Relationship to other research
A recent UK study of variation in process and outcomes of care between specialists clustered within hospitals showed that doctor variation exceeded hospital variation,22 but clustering effects were small (most ICCs between 0.005 and 0.05) in contrast to those seen in our study (0.21–0.37). Two studies from Italy found that postdischarge care for cardiac23 and respiratory24 disease showed greater variation due to hospital than primary care practitioner, but this may not be surprising as one would expect treatment to be dictated by the hospital and followed by the GPs. A further study examining primary care antibiotic prescribing demonstrated variation attributable to region.25
Analyses at practice level have indicated that lower fast-track referral rates were associated with poorer 1 year cancer survival4 and that lower endoscopy referral rates are associated with lower rates of curative surgery for upper gastrointestinal surgery.26 Meanwhile analysis at regional level has recently demonstrated substantial variation in aggressive treatment for lung cancer is associated with differences in survival.27
Meaning of the study
Our data indicate a pressing need to extend the focus on variation beyond the GP consulting room and into the wider health services. While the majority of variation between practices remains unexplained, the extent of variation at the level of primary care organisation and secondary care provider suggests that GPs in different areas are effectively referring into different systems that are performing differently. Until this is better understood, there needs to be caution about publishing national GP benchmarking figures that may be highly dependent on wider services and circumstances.

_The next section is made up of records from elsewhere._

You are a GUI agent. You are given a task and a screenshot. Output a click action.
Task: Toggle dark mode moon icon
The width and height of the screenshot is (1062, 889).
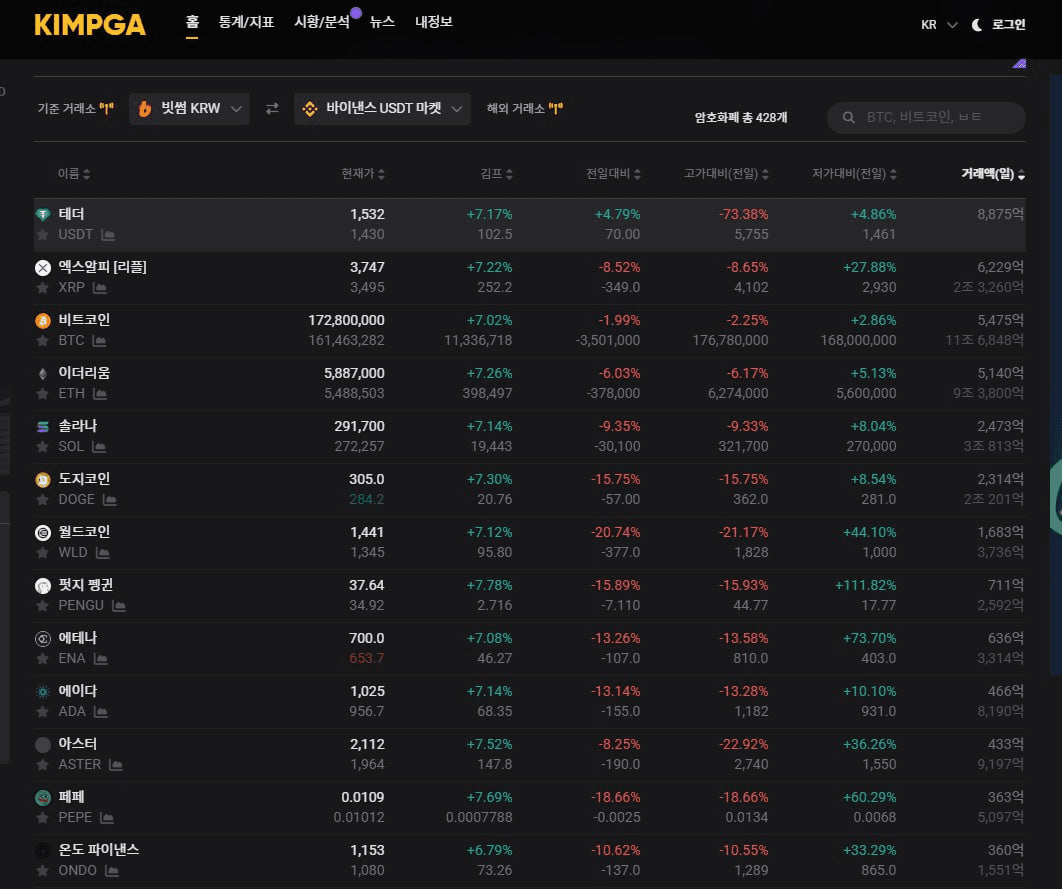click(977, 25)
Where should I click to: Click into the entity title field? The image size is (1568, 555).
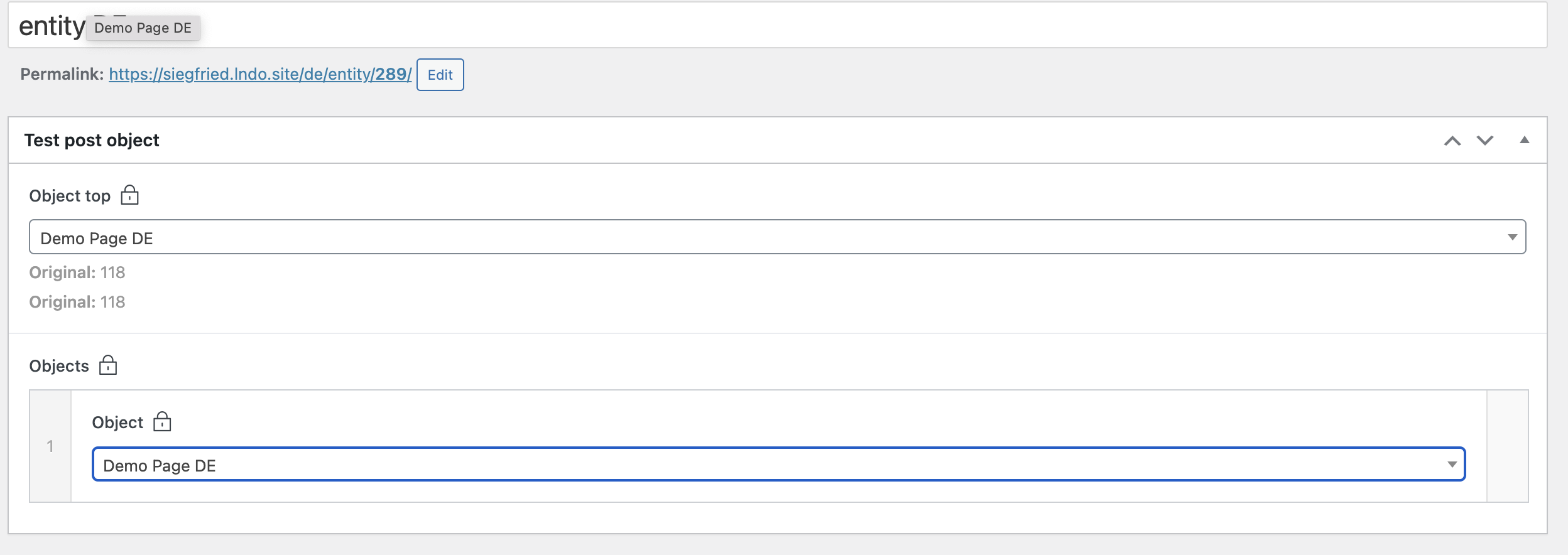777,25
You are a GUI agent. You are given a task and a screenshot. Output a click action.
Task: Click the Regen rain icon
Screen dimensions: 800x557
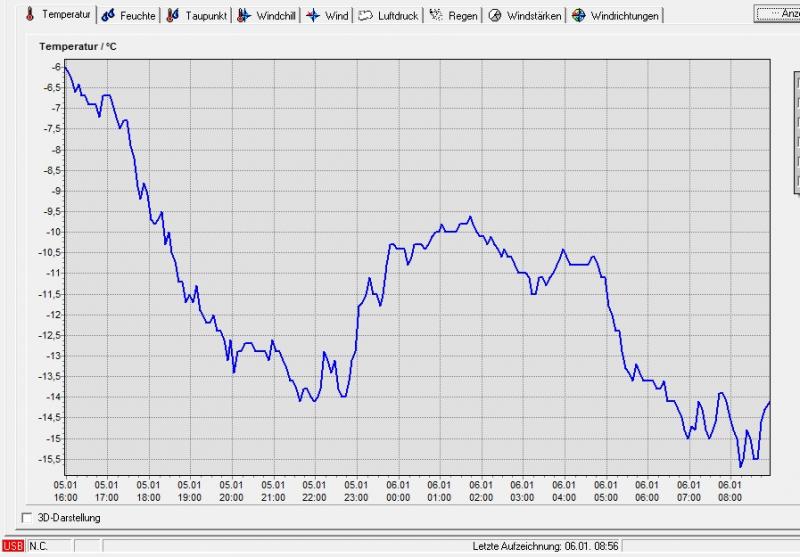[x=436, y=16]
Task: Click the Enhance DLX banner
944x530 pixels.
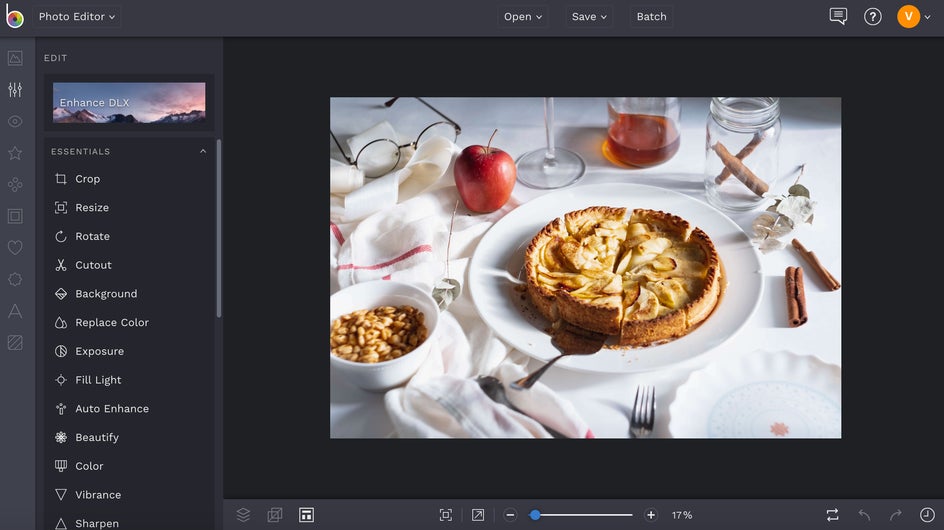Action: pyautogui.click(x=129, y=102)
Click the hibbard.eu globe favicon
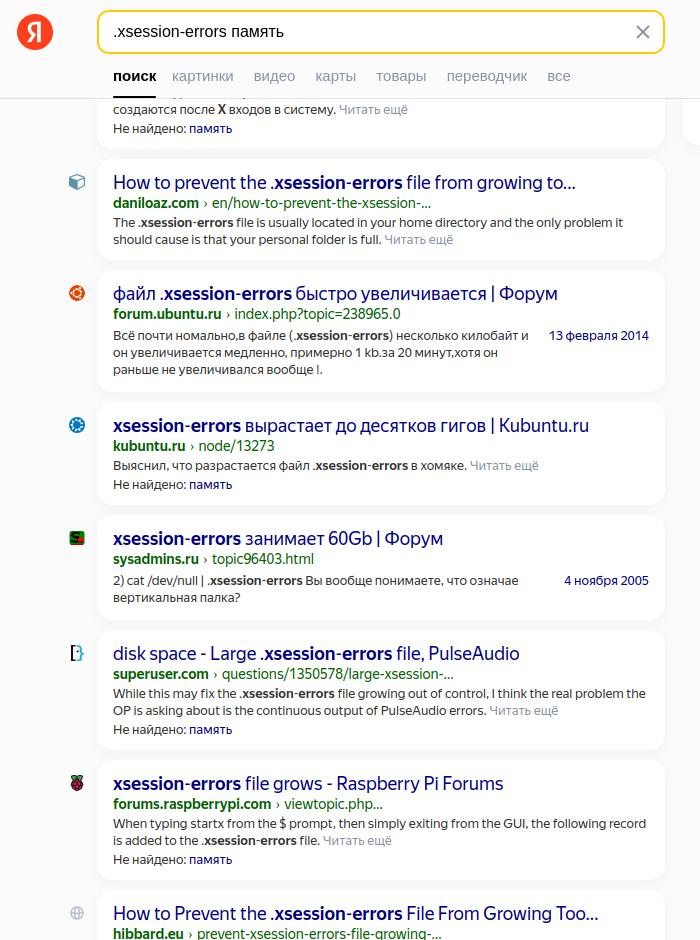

This higher level variation requires further exploration. From the current data, we are not able to establish how much the observed differences are due to capacity within diagnostic and specialist services, to ways in which referral criteria are applied locally or to other cultural factors. The finding that clustering of detection rate is greater than clustering of referral rate suggests that capacity in secondary care is not the only factor. While adjusting for referral rate reduced the observed clustering of detection rate (from ICC of 0.42 to 0.37), this remained very substantial. Further research should consider combining analysis of routine data with in-depth approaches such as ethnography.
Sources of primary care practice variation appear to extend beyond the practice boundaries. Efforts to reduce variation in suspected cancer referrals need to focus not just on individual practices but on local diagnostic and specialist service provision and culture.
Contributors CB and PM conceived and designed the study; CB, LO and PO conducted the analysis. CB drafted the manuscript and PM and PO critiqued the paper for important intellectual content.
Funding The authors have not declared a specific grant for this research from any funding agency in the public, commercial or not-for-profit sectors.
Competing interests None declared.
Patient consent for publication Not required.
Provenance and peer review Not commissioned; externally peer reviewed.
Data availability statement Data are available in a public, open access repository.